The approach of a type definition for the media-type metadata can also be applied to similar data-use cases that do not have a IANA media type standard for its data encoding (see Fig.
In such cases, a couple of metadata keys should be defined as mandatory and especially a reference to the encoding description should be made.
In a further step into the direction of automation, the encoding description itself should be made explicitly machine readable, as it is already possible with a couple of such approaches for data serialisation systems, like FITS, ProtoBuf, Avro, Parquet, Arrow and HDF5.

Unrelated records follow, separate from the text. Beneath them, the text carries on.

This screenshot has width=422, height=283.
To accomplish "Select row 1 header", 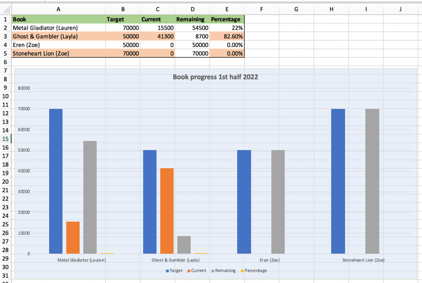I will pos(5,19).
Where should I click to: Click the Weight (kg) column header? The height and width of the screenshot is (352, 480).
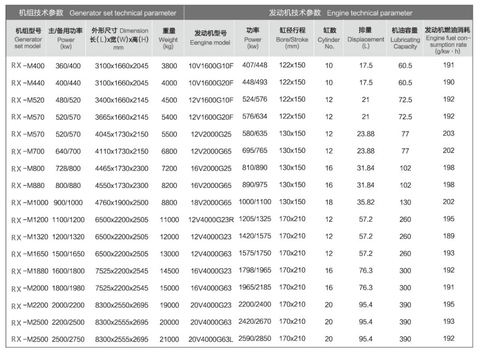click(x=168, y=39)
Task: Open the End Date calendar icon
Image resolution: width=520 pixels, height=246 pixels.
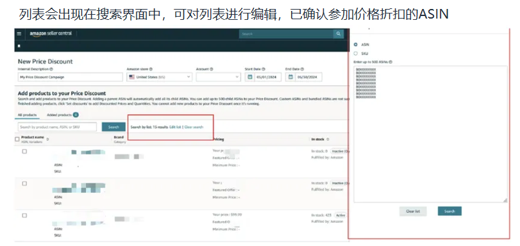Action: tap(290, 77)
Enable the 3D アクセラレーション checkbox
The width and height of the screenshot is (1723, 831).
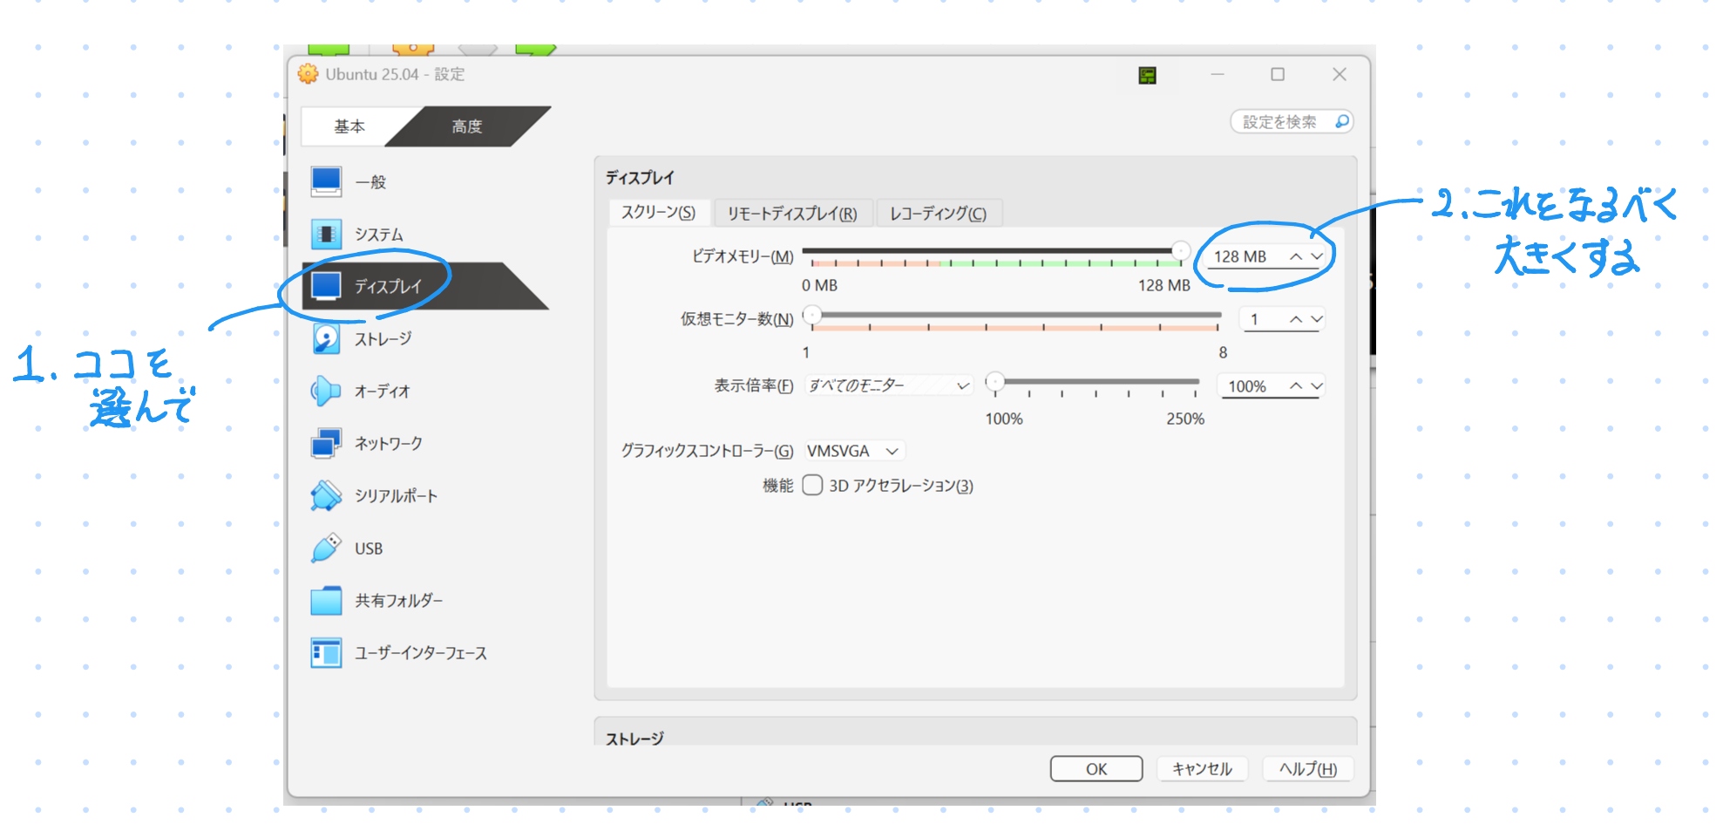pos(812,486)
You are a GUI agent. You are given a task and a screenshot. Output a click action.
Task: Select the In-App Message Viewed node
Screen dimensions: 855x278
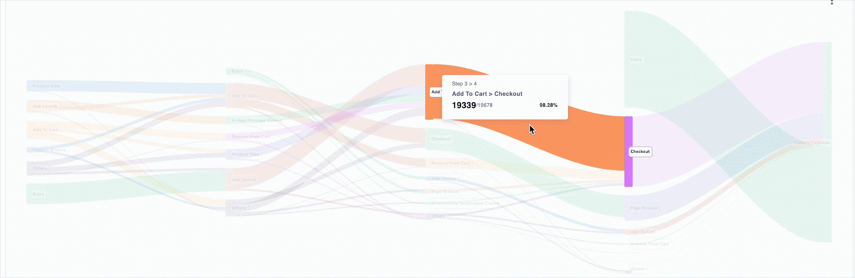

We highlighted different approaches to build up FDOs with three examples. Each of the examples presented FDO types with their attributes. The “PIDs for instruments” use case and the “DARIAH PID structure” example provided the values of all used attributes inline in the FDO record itself. Furthermore, the “DARIAH” use-case also showed how FDOs can be made out of legacy digital objects, where legacy attribute sets were provided a long time ago. We also described, how machine- and human-readability can be supported by FDO types at the same time. Our third use-case, the “media types” example, described FDO types, where the values of the FDO record are provided as references to media type instances stored in a type registry.